Hot Water Music get a killer review from transformonline.com.

Have you ever loved an album so much that the thought of its follow-up sucking haunted your dreams? For me, the importance that Caution has taken on since its release pretty much meant that I was going to fear The New What Next more than anticipate it. After all, Hot Water Music had defied all expectations on Caution by proving that they were still capable of turning out gut wrenching, rough-n-gruff, emotive brawn at its best after a decade in the game. How were they going to top the best album of their career?

Miraculously, The New What Next does just that. Recorded in what the band describes as "the easiest sessions of their lives," it amazingly matches Caution's dazzling melodic hooks, warm production, and explosive playing wrapped Tokyo-subway-tight. And just like its monumental predecessor, it also one-ups "reinventing the wheel": it makes a time-proven formula (honest, heartfelt punk rock) sound refreshing and exciting. How, you ask? Simply by being more creative with accentuations, instrumental interplay, poetic prose, and (of course) harmonies and vocal lines. Good songs are good songs, no matter how "within a genre" they are, right?

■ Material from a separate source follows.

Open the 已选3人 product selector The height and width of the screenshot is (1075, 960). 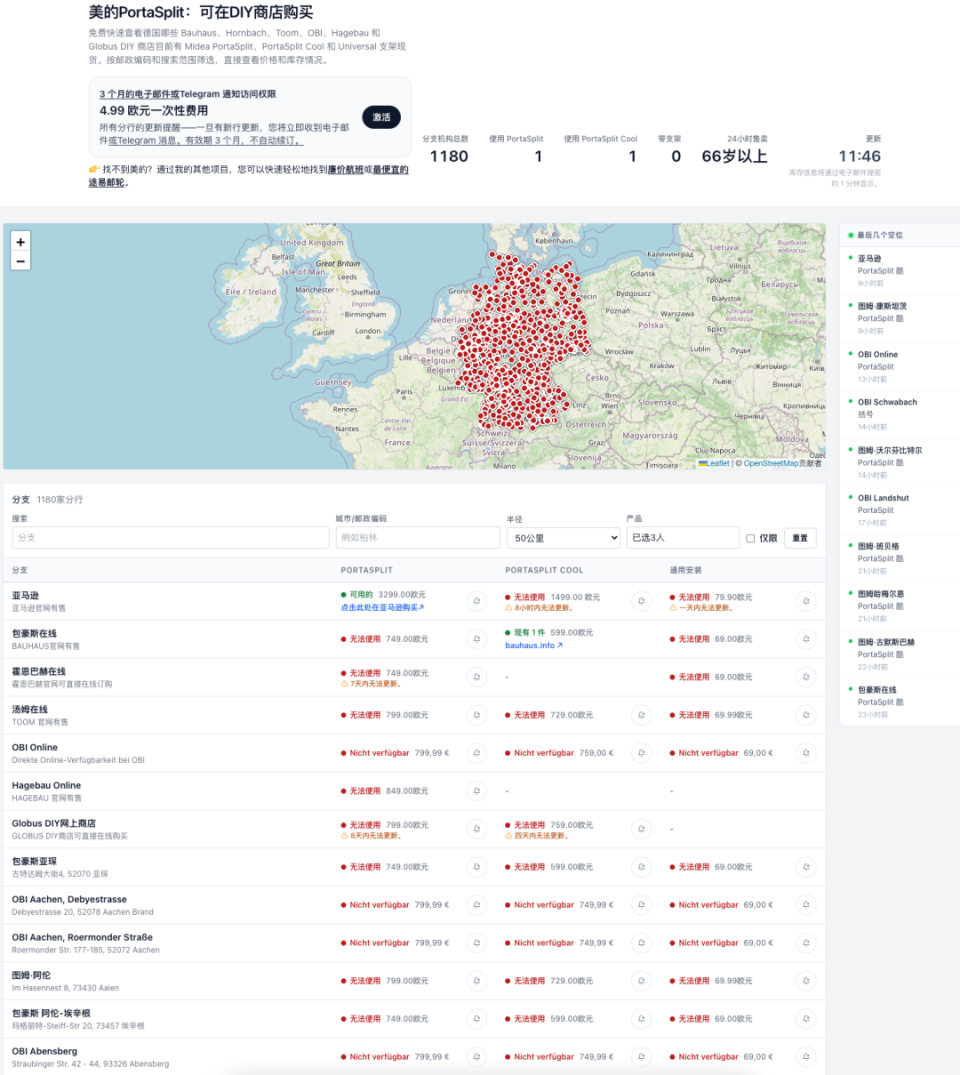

Well, Hot Water Music have distilled all that is moving, celebratory, rousing, effectual, and infectious about punk rock into a smart-yet-relatable piece of art. The muscles in the fantastically choreographed and executed playing are only matched by the big hearts with which guitarist/vocalists Chris Wollard and Chuck Ragan use as engines.

Caution's place is my life grew with each spin because of how loud it made my entire body sing. The New What Next has strengthened those intangible vibrations even deeper into my loyalty for this band. Join the chorus and you too will come to know its power.